Quantcast

Remembering the importance of the holiday

The Dallas Examiner | 11/23/2016, 3:46 p.m.
The holidays are upon us again. It’s that time of the year that we talk about being thankful for our ...

The Dallas Examiner

The holidays are upon us again. It’s that time of the year that we talk about being thankful for our blessings and spreading love, hope and joy, as families from near and far gather for dinner and share fond memories. It’s that time of the year that people are more willing to give donations, and some are even willing to offer their time to charities.

But it’s also that time of the year that brings on stress and frustration in making the holidays “perfect.” It’s worse for some, if you factor in depression for those isolated from friends and family and/or missing lost loved ones.

There’s a lot of stress that comes from trying to make sure everything is right when family comes to town, or trying to make sure that the food is perfect or that you’re able to stick to your own dietary needs. There are several things that bring on stress when families gather.

But the most important thing to remember is family; whether they travel from near or far, these are the people that love you unconditionally and just want to spend time with you. Most holidays are not going to go perfect, and that’s OK. Sometimes it’s those imperfect moments that make the best memories years later.

However, if you are one of those people that never feels stressed around the holidays, you might consider that maybe you are the person that could be causing the stress. Sometimes it is easy to take it for granted that mom and/or grandmother love cooking for you so much that when the holidays come around, that’s their present to you. And for some, it might be.

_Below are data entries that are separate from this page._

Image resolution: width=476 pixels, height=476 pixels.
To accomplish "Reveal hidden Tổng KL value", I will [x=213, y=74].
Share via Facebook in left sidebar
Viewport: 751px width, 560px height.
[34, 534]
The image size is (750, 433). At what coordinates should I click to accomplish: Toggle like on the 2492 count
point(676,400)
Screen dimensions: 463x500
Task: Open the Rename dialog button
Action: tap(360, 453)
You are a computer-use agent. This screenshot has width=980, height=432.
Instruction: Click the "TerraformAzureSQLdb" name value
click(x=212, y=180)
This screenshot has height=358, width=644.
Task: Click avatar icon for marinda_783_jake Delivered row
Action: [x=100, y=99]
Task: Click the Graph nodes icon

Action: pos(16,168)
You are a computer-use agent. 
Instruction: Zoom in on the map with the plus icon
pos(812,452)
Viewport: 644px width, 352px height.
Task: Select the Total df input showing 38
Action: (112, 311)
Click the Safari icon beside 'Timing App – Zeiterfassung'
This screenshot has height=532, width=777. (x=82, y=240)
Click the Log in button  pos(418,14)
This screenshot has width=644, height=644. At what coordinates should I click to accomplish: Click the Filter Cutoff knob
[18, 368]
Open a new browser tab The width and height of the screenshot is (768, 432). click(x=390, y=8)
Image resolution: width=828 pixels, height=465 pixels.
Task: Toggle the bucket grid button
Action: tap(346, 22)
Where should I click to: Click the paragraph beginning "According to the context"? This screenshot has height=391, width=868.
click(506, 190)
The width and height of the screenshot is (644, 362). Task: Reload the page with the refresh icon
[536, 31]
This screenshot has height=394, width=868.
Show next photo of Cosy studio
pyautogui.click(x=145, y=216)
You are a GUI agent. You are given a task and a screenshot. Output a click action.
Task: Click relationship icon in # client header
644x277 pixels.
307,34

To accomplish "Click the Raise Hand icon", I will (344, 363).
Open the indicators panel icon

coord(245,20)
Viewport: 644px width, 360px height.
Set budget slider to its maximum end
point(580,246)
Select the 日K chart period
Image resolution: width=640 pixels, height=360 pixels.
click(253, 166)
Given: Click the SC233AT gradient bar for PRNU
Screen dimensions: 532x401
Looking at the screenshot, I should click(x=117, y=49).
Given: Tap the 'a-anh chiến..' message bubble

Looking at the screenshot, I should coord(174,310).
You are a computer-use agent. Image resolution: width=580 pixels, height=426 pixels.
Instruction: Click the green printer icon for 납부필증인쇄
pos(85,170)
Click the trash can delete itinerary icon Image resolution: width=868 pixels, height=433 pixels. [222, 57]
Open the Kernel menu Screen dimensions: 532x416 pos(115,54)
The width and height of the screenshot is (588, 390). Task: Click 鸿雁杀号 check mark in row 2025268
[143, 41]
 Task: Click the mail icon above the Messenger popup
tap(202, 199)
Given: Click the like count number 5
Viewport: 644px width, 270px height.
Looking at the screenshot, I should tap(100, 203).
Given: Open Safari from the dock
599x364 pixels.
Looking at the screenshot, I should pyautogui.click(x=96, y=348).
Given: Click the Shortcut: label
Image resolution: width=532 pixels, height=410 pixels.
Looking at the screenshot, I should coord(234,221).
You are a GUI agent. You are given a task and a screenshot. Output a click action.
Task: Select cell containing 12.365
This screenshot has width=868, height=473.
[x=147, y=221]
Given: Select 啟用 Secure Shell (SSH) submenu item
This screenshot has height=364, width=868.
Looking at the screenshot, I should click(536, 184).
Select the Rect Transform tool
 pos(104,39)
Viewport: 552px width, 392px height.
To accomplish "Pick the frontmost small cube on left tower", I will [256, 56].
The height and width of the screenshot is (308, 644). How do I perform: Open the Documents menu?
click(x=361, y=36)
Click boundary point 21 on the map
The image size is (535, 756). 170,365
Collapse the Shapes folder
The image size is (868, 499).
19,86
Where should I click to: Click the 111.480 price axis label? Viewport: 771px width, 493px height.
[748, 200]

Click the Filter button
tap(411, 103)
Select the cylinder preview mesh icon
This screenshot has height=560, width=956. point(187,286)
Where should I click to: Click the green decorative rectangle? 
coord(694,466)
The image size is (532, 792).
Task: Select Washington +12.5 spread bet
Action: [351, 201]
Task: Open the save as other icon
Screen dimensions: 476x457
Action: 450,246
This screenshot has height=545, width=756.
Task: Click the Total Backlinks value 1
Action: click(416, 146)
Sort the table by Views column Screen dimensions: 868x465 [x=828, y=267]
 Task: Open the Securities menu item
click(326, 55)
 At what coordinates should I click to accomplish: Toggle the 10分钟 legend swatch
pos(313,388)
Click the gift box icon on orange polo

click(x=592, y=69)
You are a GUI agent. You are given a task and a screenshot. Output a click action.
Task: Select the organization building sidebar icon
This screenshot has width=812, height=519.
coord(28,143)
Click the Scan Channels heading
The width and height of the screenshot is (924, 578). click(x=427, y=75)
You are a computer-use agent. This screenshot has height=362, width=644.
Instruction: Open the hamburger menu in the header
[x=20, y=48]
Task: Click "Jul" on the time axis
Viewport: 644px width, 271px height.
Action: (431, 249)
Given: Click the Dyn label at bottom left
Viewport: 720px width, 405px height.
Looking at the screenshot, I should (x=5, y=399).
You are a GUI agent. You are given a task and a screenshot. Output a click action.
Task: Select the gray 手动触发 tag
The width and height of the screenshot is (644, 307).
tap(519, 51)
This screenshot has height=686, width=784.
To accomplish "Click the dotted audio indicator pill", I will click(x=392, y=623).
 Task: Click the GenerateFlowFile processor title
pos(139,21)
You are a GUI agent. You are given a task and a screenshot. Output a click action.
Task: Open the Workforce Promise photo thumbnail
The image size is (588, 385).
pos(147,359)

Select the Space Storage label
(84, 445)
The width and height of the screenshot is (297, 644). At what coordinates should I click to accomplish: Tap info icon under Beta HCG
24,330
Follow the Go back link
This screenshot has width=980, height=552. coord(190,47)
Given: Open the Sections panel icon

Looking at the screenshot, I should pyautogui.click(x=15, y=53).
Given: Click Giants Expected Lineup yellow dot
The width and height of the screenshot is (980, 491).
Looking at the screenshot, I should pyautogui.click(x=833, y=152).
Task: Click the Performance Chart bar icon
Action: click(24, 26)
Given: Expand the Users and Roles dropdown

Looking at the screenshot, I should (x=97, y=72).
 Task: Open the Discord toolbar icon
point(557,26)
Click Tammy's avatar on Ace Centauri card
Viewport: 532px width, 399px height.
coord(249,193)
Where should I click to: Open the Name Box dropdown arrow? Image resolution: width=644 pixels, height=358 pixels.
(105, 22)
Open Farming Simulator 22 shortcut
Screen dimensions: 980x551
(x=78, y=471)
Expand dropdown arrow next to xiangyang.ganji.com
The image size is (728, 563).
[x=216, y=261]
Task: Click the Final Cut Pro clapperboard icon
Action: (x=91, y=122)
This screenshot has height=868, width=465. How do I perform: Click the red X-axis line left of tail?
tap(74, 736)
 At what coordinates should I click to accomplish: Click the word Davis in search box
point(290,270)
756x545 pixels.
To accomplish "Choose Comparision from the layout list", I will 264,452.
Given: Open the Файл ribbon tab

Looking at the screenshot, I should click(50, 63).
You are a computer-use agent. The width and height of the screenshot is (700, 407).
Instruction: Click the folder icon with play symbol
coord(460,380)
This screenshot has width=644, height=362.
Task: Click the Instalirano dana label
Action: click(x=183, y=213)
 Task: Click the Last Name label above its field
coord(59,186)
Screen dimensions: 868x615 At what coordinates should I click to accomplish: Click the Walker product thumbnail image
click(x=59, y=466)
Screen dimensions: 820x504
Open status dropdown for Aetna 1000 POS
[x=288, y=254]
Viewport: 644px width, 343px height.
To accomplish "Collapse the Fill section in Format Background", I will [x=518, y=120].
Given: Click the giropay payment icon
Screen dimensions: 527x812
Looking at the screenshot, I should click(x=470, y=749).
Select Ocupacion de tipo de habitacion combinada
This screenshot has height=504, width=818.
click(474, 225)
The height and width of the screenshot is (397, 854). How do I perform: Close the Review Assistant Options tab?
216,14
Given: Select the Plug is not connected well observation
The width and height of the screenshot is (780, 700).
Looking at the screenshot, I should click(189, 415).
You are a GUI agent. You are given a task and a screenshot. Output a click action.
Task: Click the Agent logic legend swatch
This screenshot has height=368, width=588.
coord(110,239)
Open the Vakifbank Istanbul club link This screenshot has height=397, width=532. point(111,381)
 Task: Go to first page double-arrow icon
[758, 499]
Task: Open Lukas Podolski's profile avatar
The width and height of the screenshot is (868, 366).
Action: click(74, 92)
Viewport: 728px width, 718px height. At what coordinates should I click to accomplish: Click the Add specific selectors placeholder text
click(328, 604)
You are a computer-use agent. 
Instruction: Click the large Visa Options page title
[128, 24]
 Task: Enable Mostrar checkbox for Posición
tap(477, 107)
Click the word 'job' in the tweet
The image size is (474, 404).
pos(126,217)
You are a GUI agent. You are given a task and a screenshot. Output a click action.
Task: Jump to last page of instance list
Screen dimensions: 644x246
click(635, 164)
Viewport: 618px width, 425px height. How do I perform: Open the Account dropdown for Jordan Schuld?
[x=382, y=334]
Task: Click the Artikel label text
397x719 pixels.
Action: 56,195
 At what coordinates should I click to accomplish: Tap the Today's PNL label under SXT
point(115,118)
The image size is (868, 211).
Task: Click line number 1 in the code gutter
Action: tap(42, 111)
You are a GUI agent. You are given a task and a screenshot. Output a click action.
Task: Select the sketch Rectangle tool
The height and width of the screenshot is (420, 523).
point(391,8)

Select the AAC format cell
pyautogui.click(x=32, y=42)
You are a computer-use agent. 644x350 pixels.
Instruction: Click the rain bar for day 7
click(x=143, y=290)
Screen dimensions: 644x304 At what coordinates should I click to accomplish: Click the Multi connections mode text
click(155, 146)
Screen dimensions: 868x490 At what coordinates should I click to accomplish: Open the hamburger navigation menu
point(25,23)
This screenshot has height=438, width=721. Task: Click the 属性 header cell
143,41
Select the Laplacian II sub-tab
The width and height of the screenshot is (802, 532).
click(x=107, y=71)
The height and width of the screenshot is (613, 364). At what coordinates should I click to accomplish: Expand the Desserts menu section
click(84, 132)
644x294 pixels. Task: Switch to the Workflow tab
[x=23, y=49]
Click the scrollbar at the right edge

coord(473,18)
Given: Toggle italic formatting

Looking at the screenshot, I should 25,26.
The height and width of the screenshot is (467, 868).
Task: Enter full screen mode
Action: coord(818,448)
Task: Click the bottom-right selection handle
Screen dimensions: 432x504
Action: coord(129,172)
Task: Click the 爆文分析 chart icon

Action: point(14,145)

But consider the fact that a helping hand in the kitchen is never a bad thing. Sometimes, it helps just to have somebody share some of the food preparation, cooking or cleaning. As they say, “Helping hands make light work.” It also gives the host more energy and time to spend catching up with loved ones and sharing fond memories.

But not everyone is as fortunate to be able to travel to his or her loved ones or have their loved ones around them. And for some, that can be very depressing, especially for those who have raised families and then find themselves alone during the holidays. Some are not able to travel to be with loved ones.

These individuals may see other people spending time with friends and family and ask themselves, “Why can’t that be me?” or “Why is everyone else so much happier than I am?” according to Health Line.

During the holidays, a phone call can sometimes be just as uplifting as a personal visit. It’s also thoughtful to send a care package and/or card with a message saying that you are thinking of them and wish them well.

Better yet, if you have the time and money, nothing beats a visit. Whether you go to them or find a way to have them come to you, for relatives that are alone most of the time, spending time with loved ones during the holidays is the most precious gift from the heart. With Thanksgiving only a day away, visiting loved ones may not be possible. But you may want to consider visiting around Christmas. How great would it be for your relative to receive a call from you on Thanksgiving saying that you’ll see them for Christmas?